# OPC Scout, UA und der Rechnername



## Soffo (14 September 2011)

Hallöchen,

ich bin neu hier und wusste nicht genau, wo ich dieses Thema platzieren sollte, aber ich dachte, hier wäre vielleicht der richtige Ort.
Es geht um Folgendes: 

Ich habe eine VM mit OPC Scout eingerichtet, da ich einen OPC Client schreibe und diesen auch entsprechend testen möchte. Das ganze läuft über UA (da Client für Linux), also keine COM-Schnittstellen. Nun wollte ich es nicht bei einem belassen und habe die VM kurzerhand geklont. Durch das Anfügen der Zahl 2 im Rechnernamen ist dieser allerdings länger als 15 Zeichen und somit an der wichtigsten Stelle abgeschnitten.
Deshalb habe ich beide umbenannt. Das eigentlich Interessante für mich folgte nun:
Nach der Änderung des Rechnernamens hatte ich im OPC Scout zwar Zugriff auf alles, was über COM zu erreichen war, die UA Server allerdings waren mit einem roten Kreuzchen-Symbol markiert (Verbindung zum Server unterbrochen sagt mir OPC Scout).
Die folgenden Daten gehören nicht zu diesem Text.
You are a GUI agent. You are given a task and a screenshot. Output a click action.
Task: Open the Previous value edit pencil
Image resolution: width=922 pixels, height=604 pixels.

Wie kommt es, dass ich nach Änderung des Rechnernamens ausgerechnet mit den UA Servern keine Verbindung herstellen kann? Ich finde sie auch in der Discovery nicht. Mein Client kann ebenfalls keine Verbindung herstellen (obwohl ich dem keinen Rechnernamen mitgebe, sondern nur die IP bzw. Endpoint Url), eher suboptimal, wie ihr euch denken könnt.
Ändere ich den Namen zurück, läuft das Ganze übrigens wieder. Also wird (nehme ich mal an) der Name irgendwo hinterlegt und zur Kommunikation benötigt...
Gibt es dafür eine einfache Lösung, die ich einfach nicht finde? Oder darf ich den Scout runterwerfen und neu installieren?

Vielen Dank schonmal für eure eventuellen Antworten auf meine Fragen, ich bin erstmal wieder auf einen Server umgestiegen


----------



## Dr. OPC (15 September 2011)

Das ist ein SICHERHEITSFEATURE von UA.

Ein UA Server (und auch ein Client) benötigt ein Zertifikat um eine Verbindung aufzubauen. In diesem Zertifikat steht eine ganze Menge Zeug drin u.a. auch der Rechnername (denn man soll ja Zertifikate nicht einfach zwischen Rechner hin und herkopieren können und sich somit die Identität einer anderen Maschine klauen).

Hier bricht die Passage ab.